A medida que los incendios en Los Ángeles avanzaban durante la noche, sentí una extraña sensación de desconexión y alejamiento al ver cómo se desarrollaban los acontecimientos desde lejos. Las imágenes eran dramáticas, pero las experiencias parecían remotas, y las personas que huían de sus hogares inevitablemente se convertían en extraterrestres, personajes de un noticiero televisivo.

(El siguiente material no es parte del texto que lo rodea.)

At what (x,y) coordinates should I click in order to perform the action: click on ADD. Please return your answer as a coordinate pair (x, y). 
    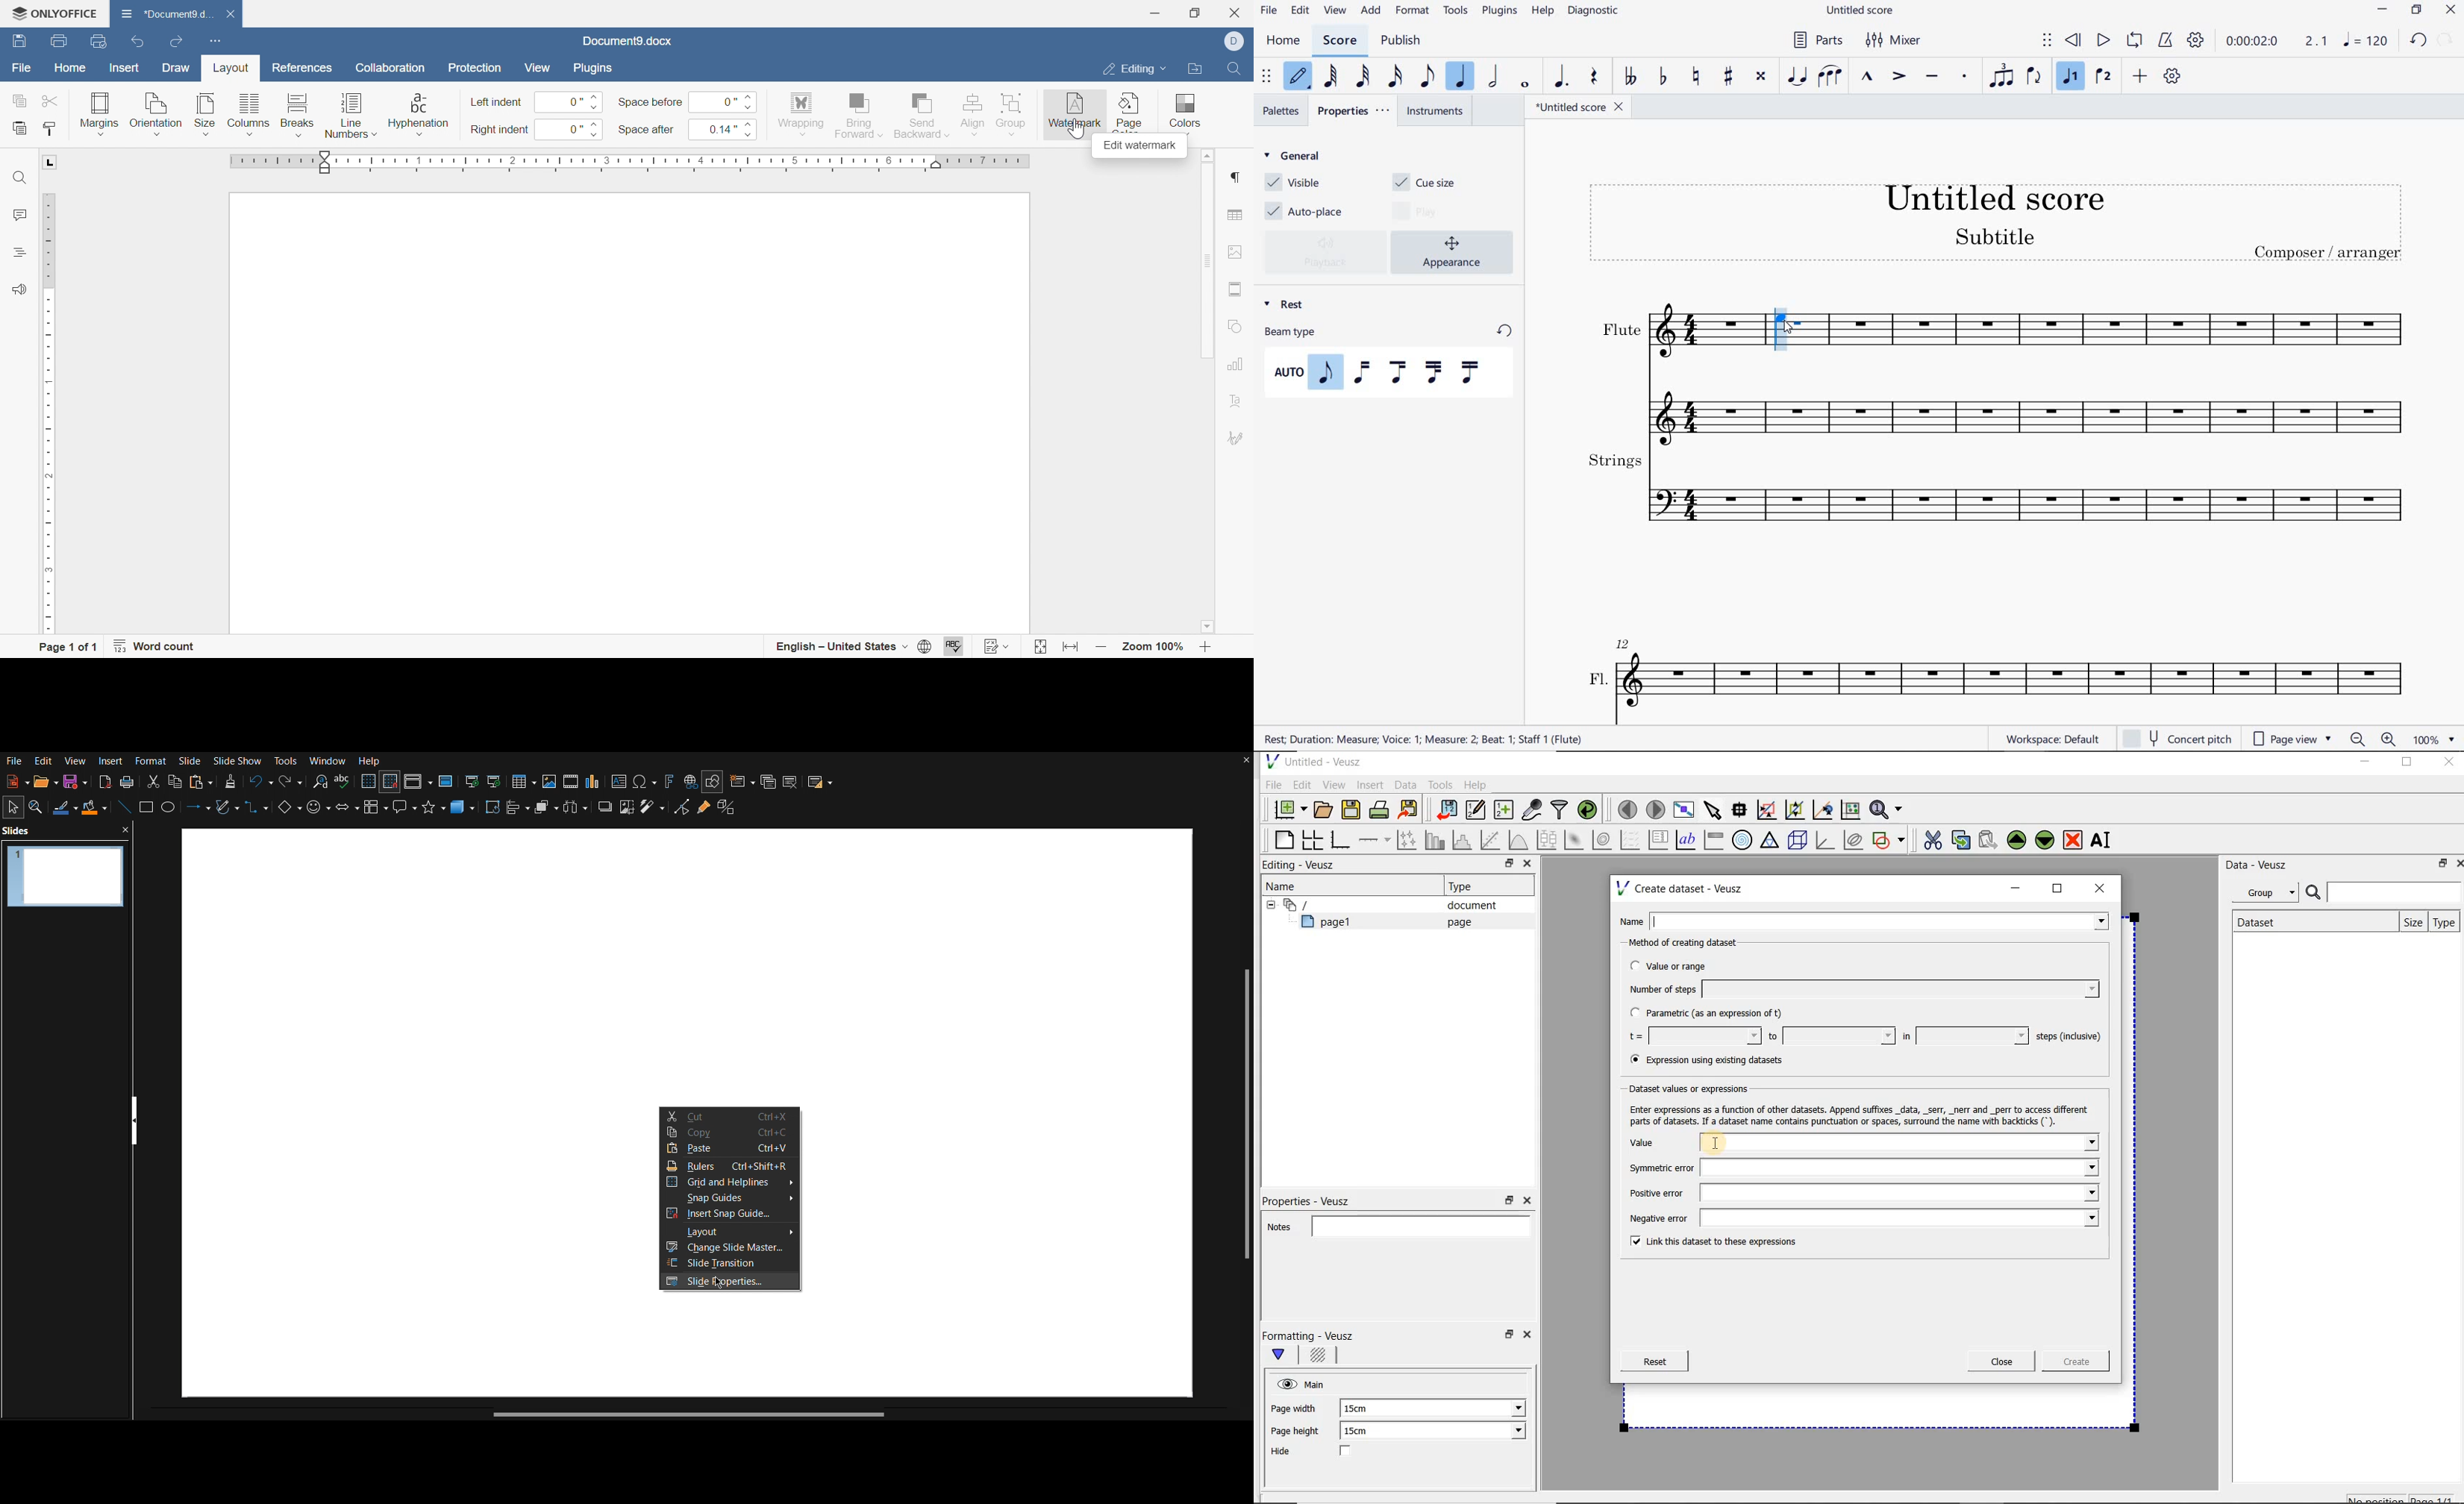
    Looking at the image, I should click on (1370, 11).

Es decir, las personas que escaparon eran mis amigos, hasta que las experiencias observadas de repente se volvieron remotamente reales, y una orden de evacuación obligatoria por un infierno inesperado y aterrador cerca de mí trazó su línea al final de mi calle.
De repente, surge un extraño cóctel de emociones: la parálisis de 14.000 kilómetros entre yo y el mundo que conozco, el miedo por la seguridad de mis amigos y colegas, y el hecho inesperado de estar en un largo viaje, una sensación de alivio.
Los Ángeles, que actualmente lucha contra los peores incendios forestales de su historia, es mi hogar adoptivo. Es una ciudad fea, implacable y a menudo hostil que constantemente pondrá a prueba tu amor por ella. Tiene una arquitectura brutal y una industria llena de personalidades brutales. Es duro e insoportable.
Pero es Disneylandia y Hollywood, todo en uno, una ciudad de fiesta a menudo estridente transformada en un bastión superpoblado de cultura, pensamiento y ambición creativa. LA es un tipo de adicción. La misma ciudad, si lo sabes. Por eso atrae a desconocidos de todas partes con grandes ideas.
Pero esta noche, Los Ángeles es una ciudad que aprendió la dura lección de que, ya seas ganador del Oscar o encargado de un estacionamiento, eres impotente ante la tormenta de la Madre Naturaleza. Nuestras casas no son más que papel e hilo. Y se nos parte el corazón, sobre todo cuando está en juego algo importante para nosotros.
Cuando era joven reportero, cubrí los incendios forestales en la costa este de Australia en 1994. Miles de personas fueron evacuadas, cuatro personas murieron, 225 casas fueron destruidas y 800.000 hectáreas de matorrales fueron quemadas. Allí aprendí valiosas lecciones: sobre el poder y la furia indiscriminada del fuego y la resiliencia de las comunidades afectadas por él.
Como periodista experimentado, mirar desde Australia crea una extraña sensación de frustración por la distancia entre la historia y yo. Cada instinto me dice que cubra el fuego y esté allí. Mis primeros pensamientos no suponen ningún peligro para él, ni siquiera para mi casa. Es solo un templo dedicado a coleccionar cosas. Y al final nada de eso importa.
Es incómodo ver el incendio de Palisades dejando una profunda cicatriz en toda la ciudad que tanto amo. Aun así, lo que sea que me pasó parece que no me pasó bien. Pero luego llegó el texto inevitable: Runyon Canyon, donde vivo, estaba en llamas y una orden de evacuación era inminente.